** Opening EXERCISE DATA block **

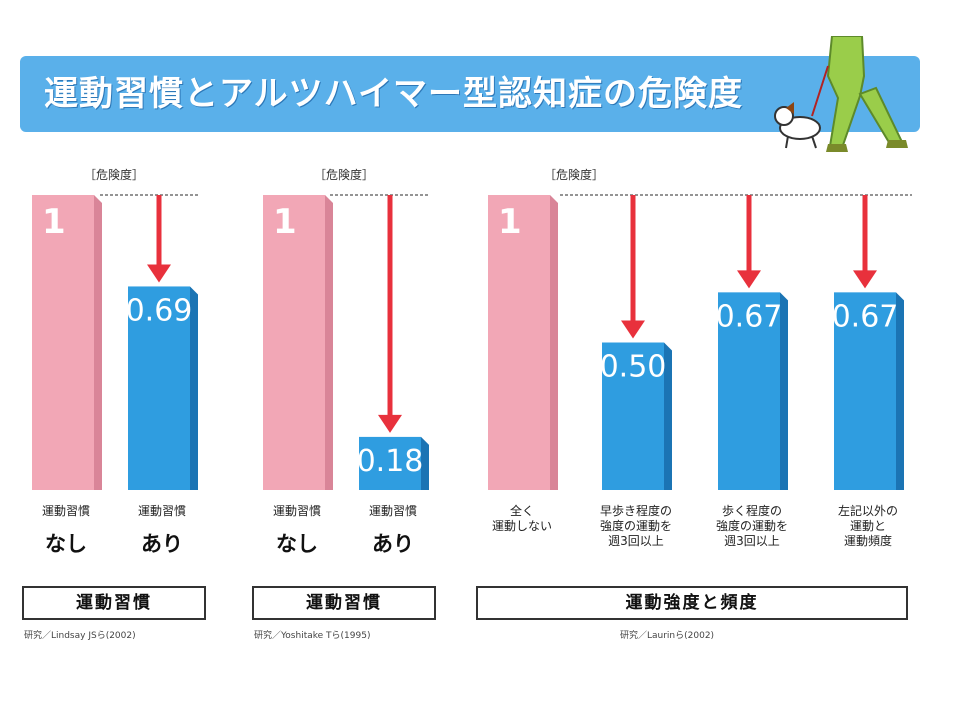 This screenshot has width=960, height=720. I want to click on category-label: 全く 運動しない, so click(522, 518).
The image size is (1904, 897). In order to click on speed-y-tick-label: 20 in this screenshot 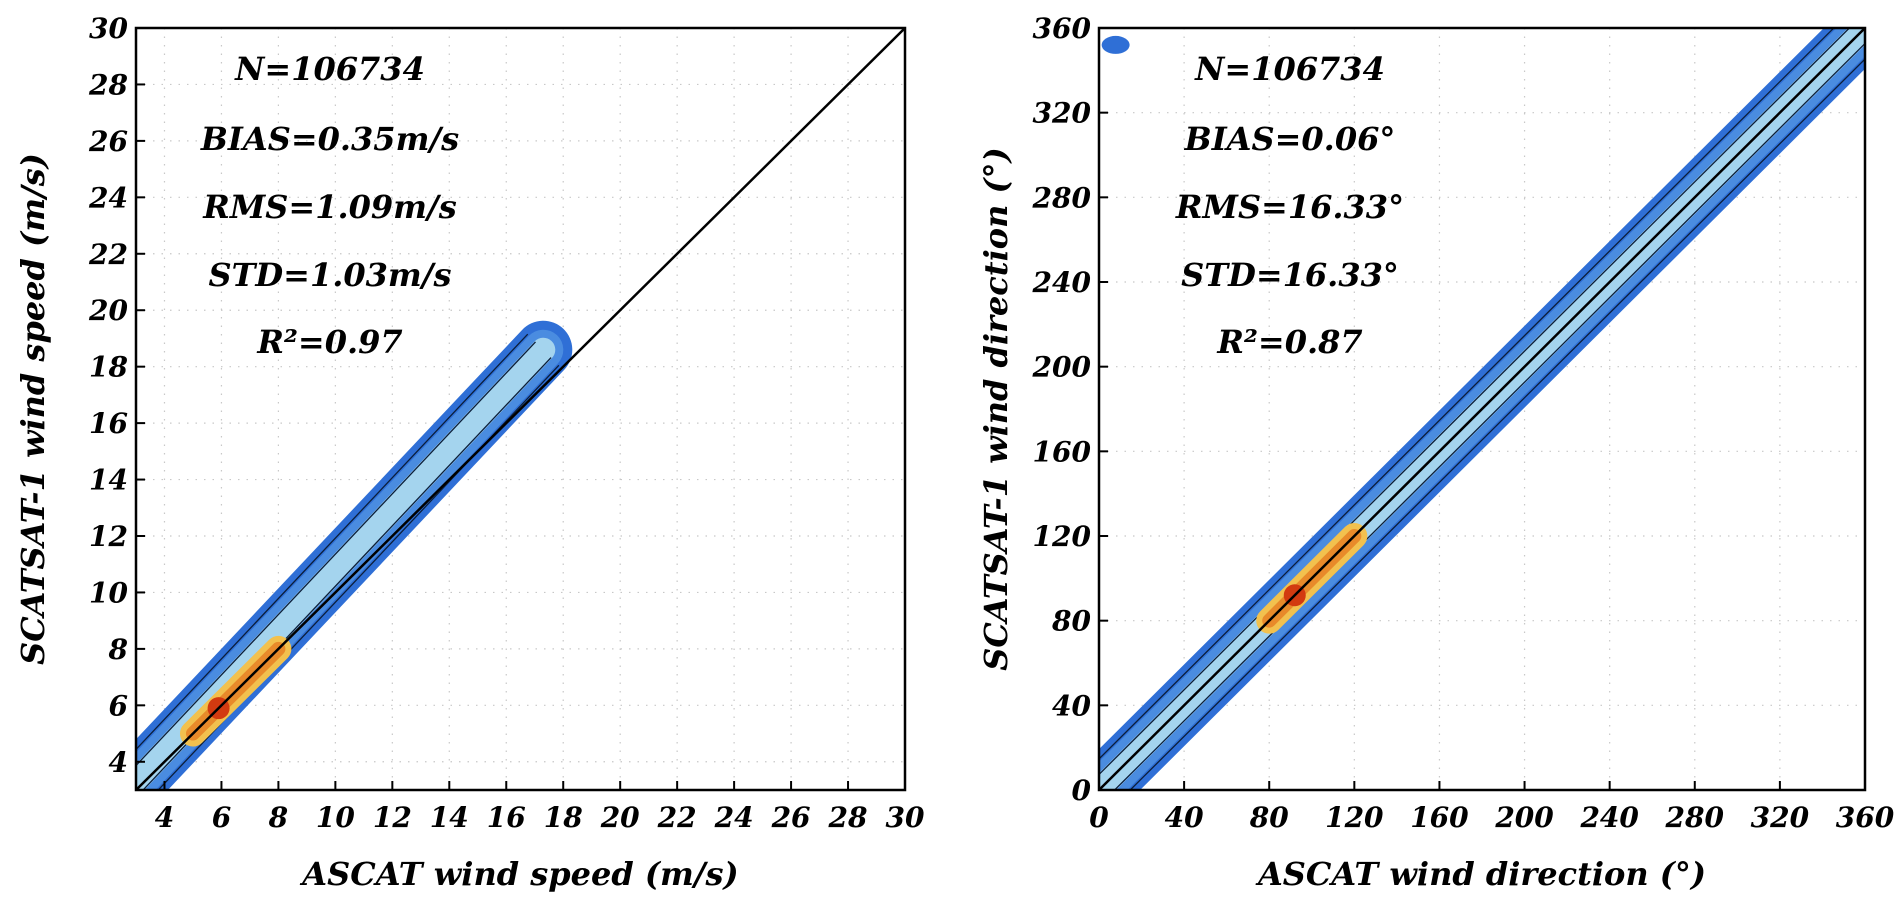, I will do `click(108, 310)`.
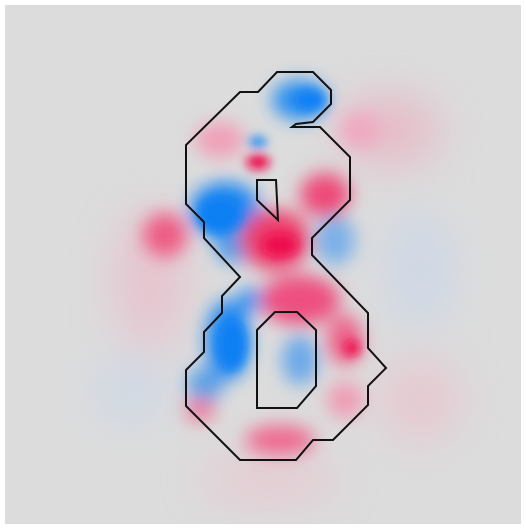  I want to click on upper-hole, so click(268, 201).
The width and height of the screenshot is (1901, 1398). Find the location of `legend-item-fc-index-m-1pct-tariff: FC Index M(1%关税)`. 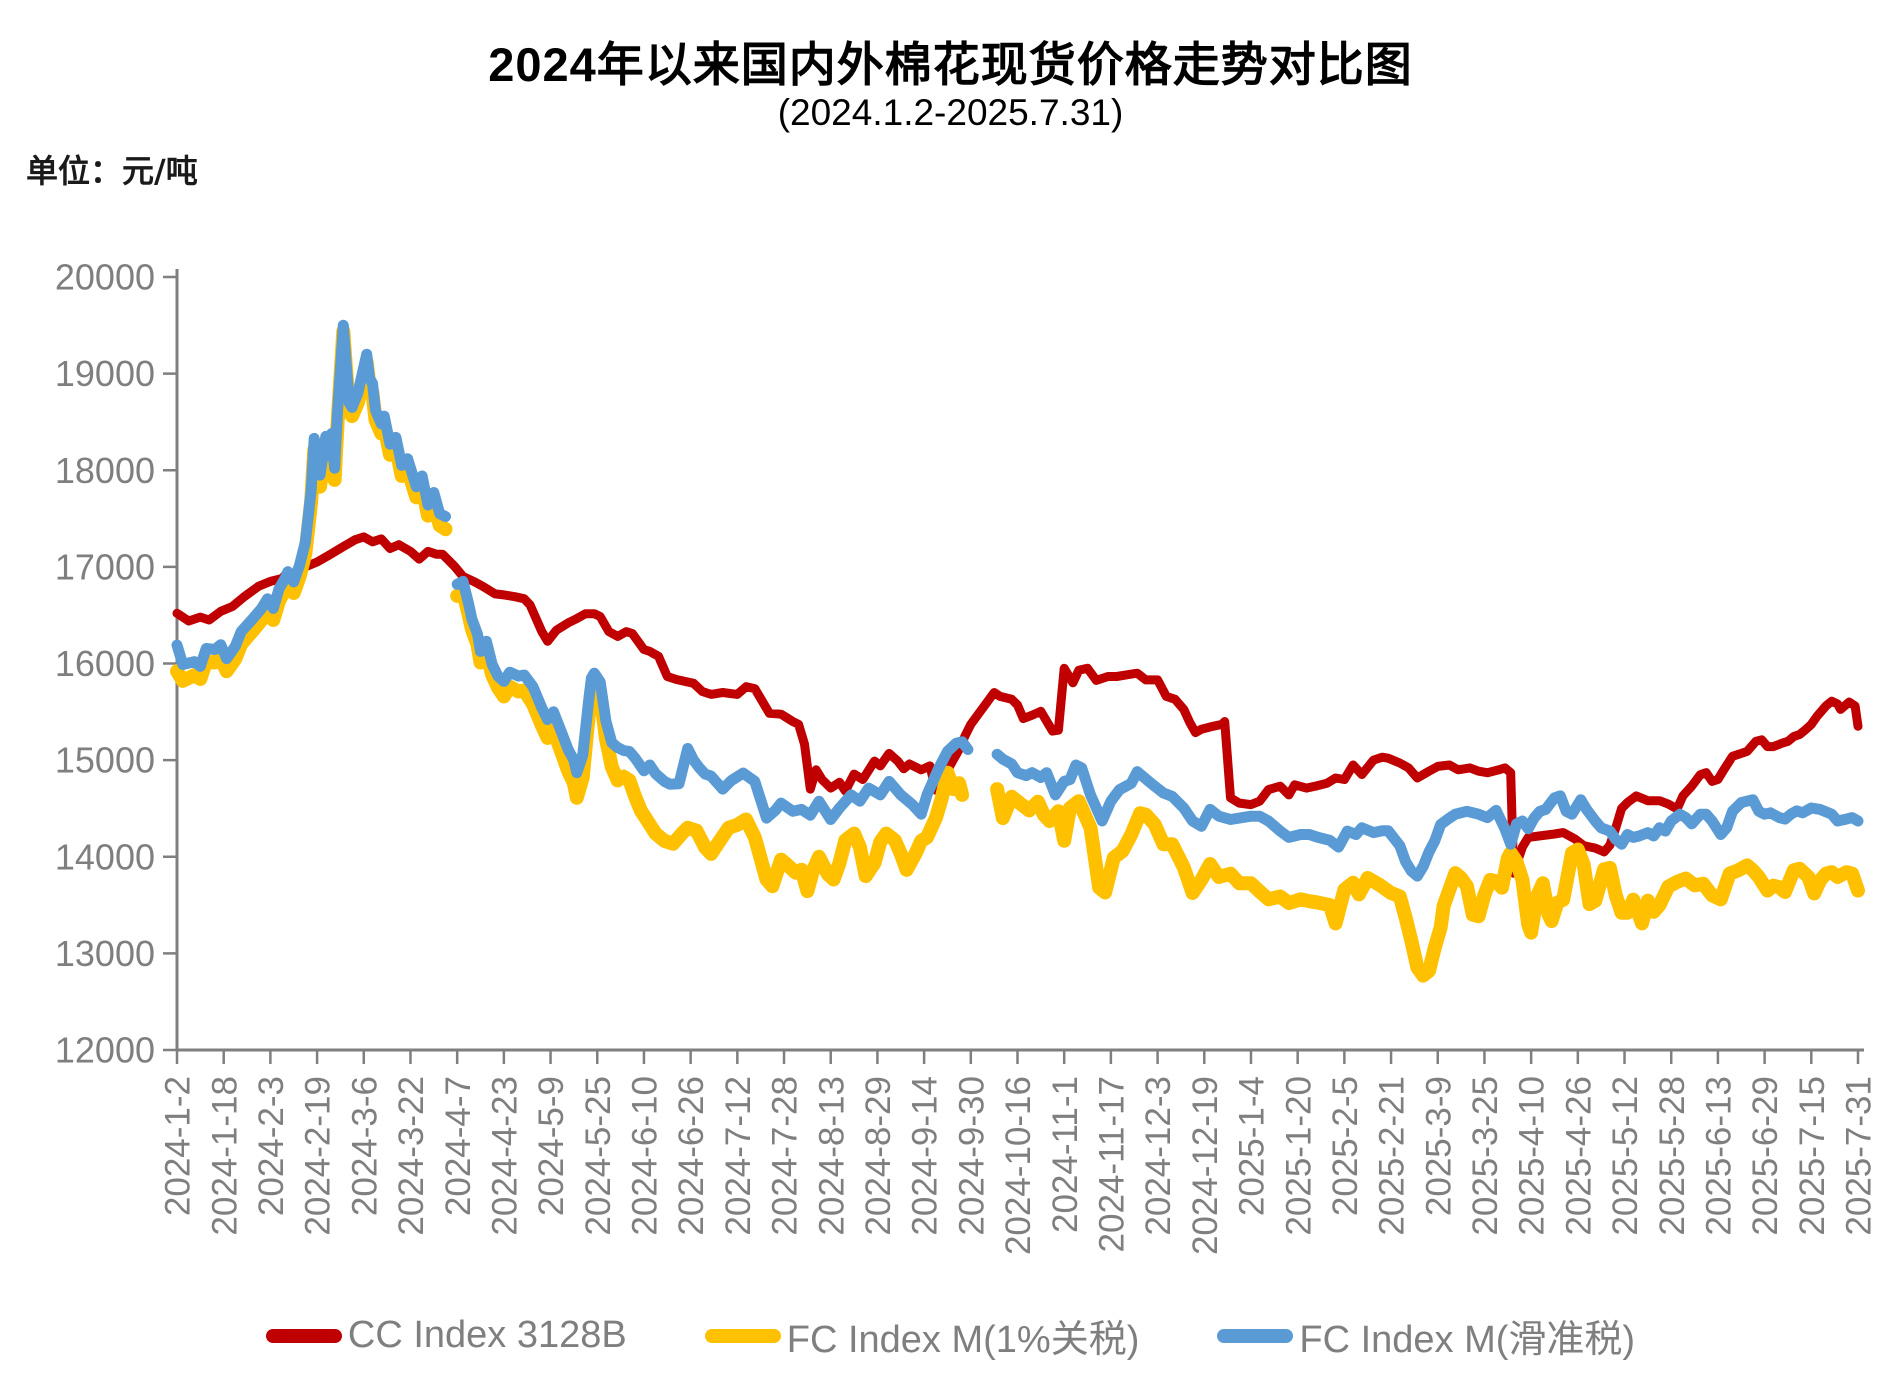

legend-item-fc-index-m-1pct-tariff: FC Index M(1%关税) is located at coordinates (922, 1336).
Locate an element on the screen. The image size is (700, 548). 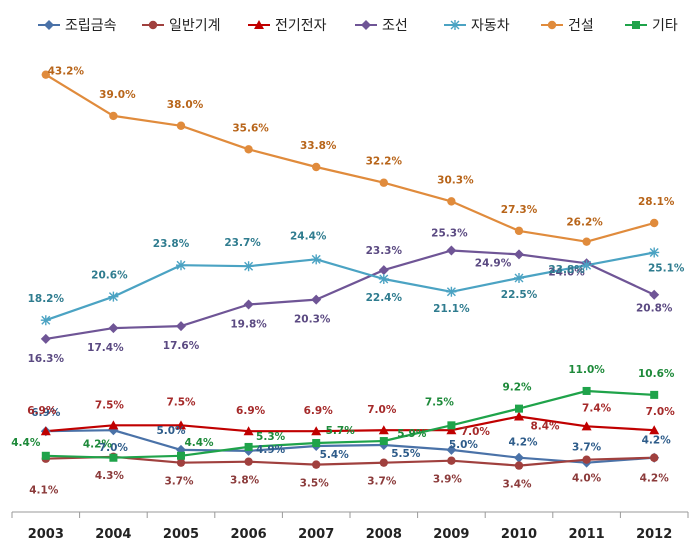
data-label: 3.9% is located at coordinates (448, 480).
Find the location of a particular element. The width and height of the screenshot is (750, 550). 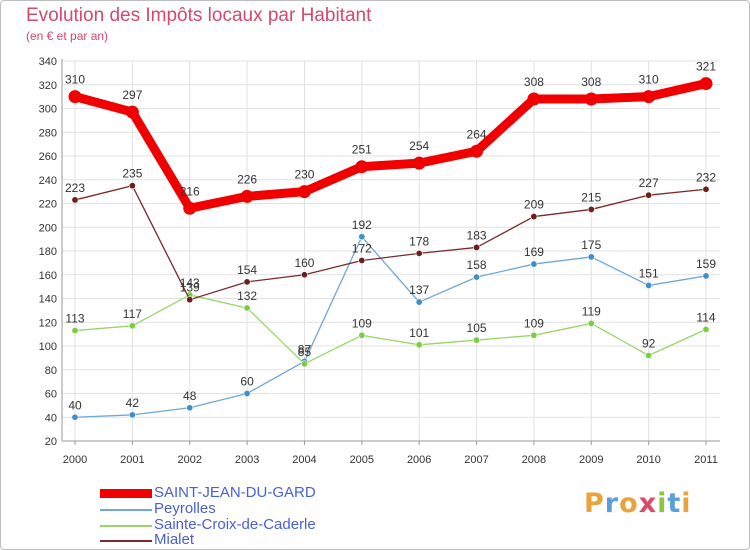

y-tick-label: 320 is located at coordinates (48, 86).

** Closing EXERCISE DATA block **

### [EXERCISE REQUIREMENTS]
Quote the material between the line containing "Locate an element" and the end of the material, inclusive, without the pictures.

### [RESPONSE BOX]
Locate an element on the screen. The image size is (700, 548). 
data-label: 3.9% is located at coordinates (448, 480).
Find the location of a particular element. The width and height of the screenshot is (750, 550). 

y-tick-label: 320 is located at coordinates (48, 86).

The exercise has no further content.